> [What you have to do]: Update these lines by replacing "Image resolution" with "Screenshot resolution" wherever it occurs, leaving everything else unchanged.

> [Input rows]:
>>>

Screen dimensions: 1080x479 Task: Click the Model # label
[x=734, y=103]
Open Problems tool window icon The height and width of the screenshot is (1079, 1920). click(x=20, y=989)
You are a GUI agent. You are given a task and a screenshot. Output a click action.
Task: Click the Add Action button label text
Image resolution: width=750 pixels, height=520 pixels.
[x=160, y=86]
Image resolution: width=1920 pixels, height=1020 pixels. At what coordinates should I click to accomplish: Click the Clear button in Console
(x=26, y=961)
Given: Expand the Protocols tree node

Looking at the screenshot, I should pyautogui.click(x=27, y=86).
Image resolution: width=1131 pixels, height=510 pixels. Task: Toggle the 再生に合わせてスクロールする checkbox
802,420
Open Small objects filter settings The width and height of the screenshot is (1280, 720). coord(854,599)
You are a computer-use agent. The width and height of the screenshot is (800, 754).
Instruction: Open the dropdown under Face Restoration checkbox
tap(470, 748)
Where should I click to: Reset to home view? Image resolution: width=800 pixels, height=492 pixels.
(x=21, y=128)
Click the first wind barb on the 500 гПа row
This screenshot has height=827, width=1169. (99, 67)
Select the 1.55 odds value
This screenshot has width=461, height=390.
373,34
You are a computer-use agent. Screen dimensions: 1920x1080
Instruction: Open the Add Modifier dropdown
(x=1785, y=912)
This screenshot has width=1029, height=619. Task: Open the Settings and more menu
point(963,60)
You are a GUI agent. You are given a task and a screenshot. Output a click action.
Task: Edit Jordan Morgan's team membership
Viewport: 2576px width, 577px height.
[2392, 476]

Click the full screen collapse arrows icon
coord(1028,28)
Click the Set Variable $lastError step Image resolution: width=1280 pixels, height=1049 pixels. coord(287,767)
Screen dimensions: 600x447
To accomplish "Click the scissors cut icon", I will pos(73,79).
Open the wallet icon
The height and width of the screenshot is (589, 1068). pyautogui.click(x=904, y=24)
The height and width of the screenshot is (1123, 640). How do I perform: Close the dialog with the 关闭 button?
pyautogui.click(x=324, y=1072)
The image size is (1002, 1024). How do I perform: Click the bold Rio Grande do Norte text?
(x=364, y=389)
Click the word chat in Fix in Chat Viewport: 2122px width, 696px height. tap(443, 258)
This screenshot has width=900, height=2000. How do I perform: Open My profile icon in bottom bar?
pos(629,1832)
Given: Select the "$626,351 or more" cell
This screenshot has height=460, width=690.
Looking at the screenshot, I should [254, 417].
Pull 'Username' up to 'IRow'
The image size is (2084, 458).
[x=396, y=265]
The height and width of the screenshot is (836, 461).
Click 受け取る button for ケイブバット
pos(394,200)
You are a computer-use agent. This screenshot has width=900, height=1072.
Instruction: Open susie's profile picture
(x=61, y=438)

<<<

> [Written solution]:
Screen dimensions: 1080x479 Task: Click the Model # label
[x=734, y=103]
Open Problems tool window icon The height and width of the screenshot is (1079, 1920). click(x=20, y=989)
You are a GUI agent. You are given a task and a screenshot. Output a click action.
Task: Click the Add Action button label text
Screenshot resolution: width=750 pixels, height=520 pixels.
[x=160, y=86]
Screenshot resolution: width=1920 pixels, height=1020 pixels. At what coordinates should I click to accomplish: Click the Clear button in Console
(x=26, y=961)
Given: Expand the Protocols tree node

Looking at the screenshot, I should pyautogui.click(x=27, y=86).
Screenshot resolution: width=1131 pixels, height=510 pixels. Task: Toggle the 再生に合わせてスクロールする checkbox
802,420
Open Small objects filter settings The width and height of the screenshot is (1280, 720). coord(854,599)
You are a computer-use agent. The width and height of the screenshot is (800, 754).
Instruction: Open the dropdown under Face Restoration checkbox
tap(470, 748)
Where should I click to: Reset to home view? Screenshot resolution: width=800 pixels, height=492 pixels.
(x=21, y=128)
Click the first wind barb on the 500 гПа row
This screenshot has height=827, width=1169. (99, 67)
Select the 1.55 odds value
This screenshot has width=461, height=390.
373,34
You are a computer-use agent. Screen dimensions: 1920x1080
Instruction: Open the Add Modifier dropdown
(x=1785, y=912)
This screenshot has width=1029, height=619. Task: Open the Settings and more menu
point(963,60)
You are a GUI agent. You are given a task and a screenshot. Output a click action.
Task: Edit Jordan Morgan's team membership
Viewport: 2576px width, 577px height.
[2392, 476]

Click the full screen collapse arrows icon
coord(1028,28)
Click the Set Variable $lastError step Screenshot resolution: width=1280 pixels, height=1049 pixels. coord(287,767)
Screen dimensions: 600x447
To accomplish "Click the scissors cut icon", I will pos(73,79).
Open the wallet icon
The height and width of the screenshot is (589, 1068). pyautogui.click(x=904, y=24)
The height and width of the screenshot is (1123, 640). How do I perform: Close the dialog with the 关闭 button?
pyautogui.click(x=324, y=1072)
The image size is (1002, 1024). How do I perform: Click the bold Rio Grande do Norte text?
(x=364, y=389)
Click the word chat in Fix in Chat Viewport: 2122px width, 696px height. tap(443, 258)
This screenshot has width=900, height=2000. How do I perform: Open My profile icon in bottom bar?
pos(629,1832)
Given: Select the "$626,351 or more" cell
This screenshot has height=460, width=690.
Looking at the screenshot, I should [254, 417].
Pull 'Username' up to 'IRow'
The image size is (2084, 458).
[x=396, y=265]
The height and width of the screenshot is (836, 461).
Click 受け取る button for ケイブバット
pos(394,200)
You are a computer-use agent. This screenshot has width=900, height=1072.
Instruction: Open susie's profile picture
(x=61, y=438)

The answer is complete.